Dark Full of Enemies(17)
If possible, McKay thought. There could be no if. They must reconnoiter the dam.
He wondered about Petersen himself. The dossier the Major had given him was a scrap of what he needed to know about the man. Captured and released by the Germans—McKay had worked with men and women all over Europe who could say that, but for some reason it bode ill when he thought of Petersen. The Nazis had their own counterintelligence operations, capturing, interrogating, and turning enemy agents, just like his own service and the Brits. The resistance got all the attention in the press and the movies, but even more collaborators existed in Fortress Europe. Perhaps—
He dismissed the thought. He had let himself grow anxious because of the limited intelligence, the rushed preparation. He barely knew his team. But he trusted the Colonel, his superiors. If the higher-ups did not know their own people in occupied Europe, he could take care of the problem for them.
Land appeared below, a clutch of huddled rock faces, cliffs, stacks, and great humped bodies of stone edged all around with breakers nearly glowing in the dawn light. Fair Isle, he thought, a speck of land between the Orkneys and Shetland, and the last land they would see if the storm brought them down. He checked the squall line again. It had edged much nearer—he guessed it was less than five miles west, a black wall. He pressed against the window but could not see the top of the clouds. He looked at his watch. From Fair Isle they had less than half an hour of flying ahead.
The storm overtook them ten minutes later.
The windows darkened. The C-47 rattled. Stallings and Graves stopped talking, and Stallings turned white again. Ollila’s eyes opened. The plane flew into the clouds.
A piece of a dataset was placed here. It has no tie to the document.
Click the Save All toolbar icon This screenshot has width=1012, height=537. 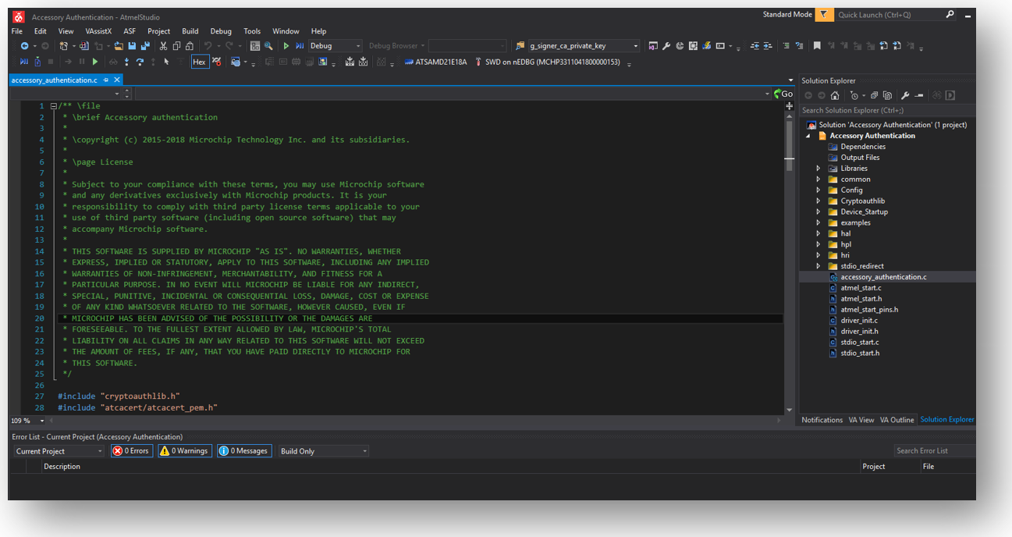pyautogui.click(x=144, y=46)
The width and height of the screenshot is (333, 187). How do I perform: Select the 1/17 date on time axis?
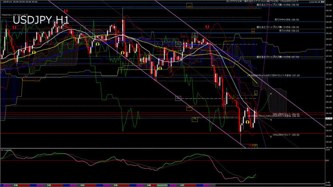tap(183, 185)
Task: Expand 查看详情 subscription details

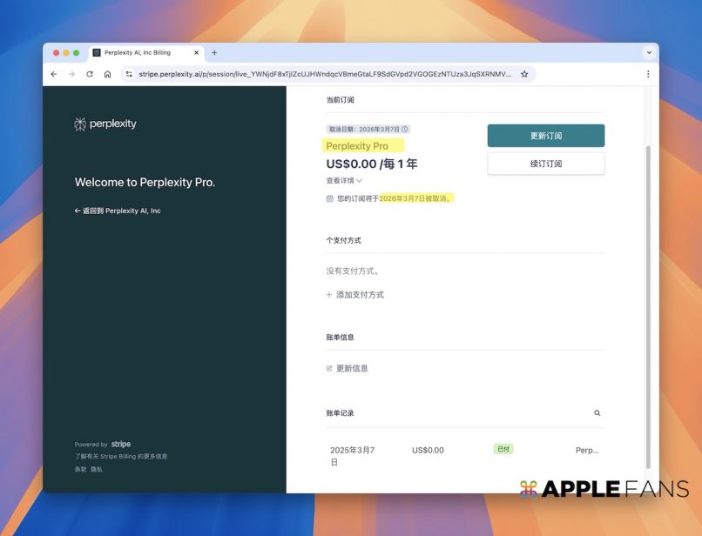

McKay had ridden a roller coaster once. The sudden drops, the sensation of floating and falling at the same time—he had howled with nervous laughter the entire time. The first bumps of turbulence now felt like that, but he did not laugh. It would grow worse.
McKay moved up to the cockpit and talked to the pilot. He flew by instruments now and was already descending through the storm. He hoped to come out directly over the airfield and put it down without having to circle back.
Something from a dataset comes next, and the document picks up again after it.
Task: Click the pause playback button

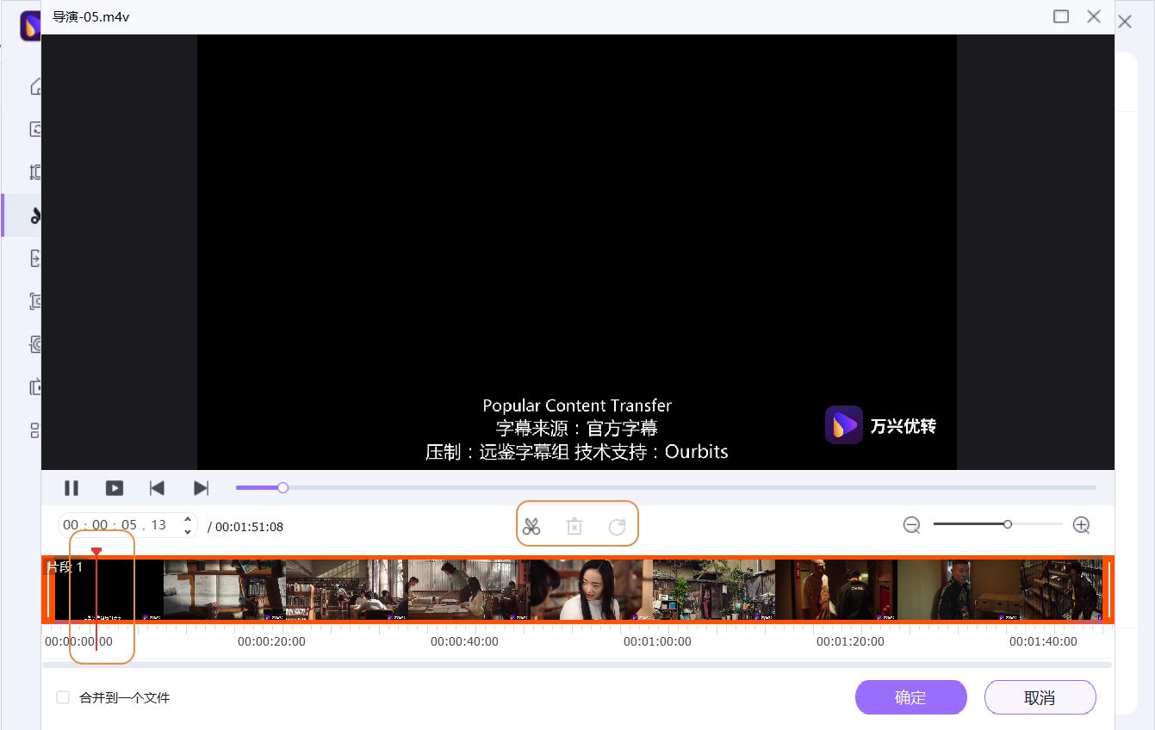Action: [72, 487]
When McKay walked back to his place in the cargo bay, he had to brace himself with both hands against the ceiling and duckwalk like a boot sailor. He stumbled three times and had to throw himself onto his bench.
The turbulence worsened. For ten minutes he watched the wings wobble and listened to the plane’s fuselage complain and groan. He sat, closed his eyes, and prayed.
They dropped out of the cloud cover into snow. McKay looked out the window. Dawn had already come and gone, even at these latitudes, but the clouds and snow hung so thick overhead that the land and see beneath them looked like dusk without a sunset. Snow lanced across the wings. Below them lay Sullom Voe, one of the long, thin bays traced across the confusion of land known as Shetland. Someone in the cockpit swore. The crewman leaned into the cargo bay.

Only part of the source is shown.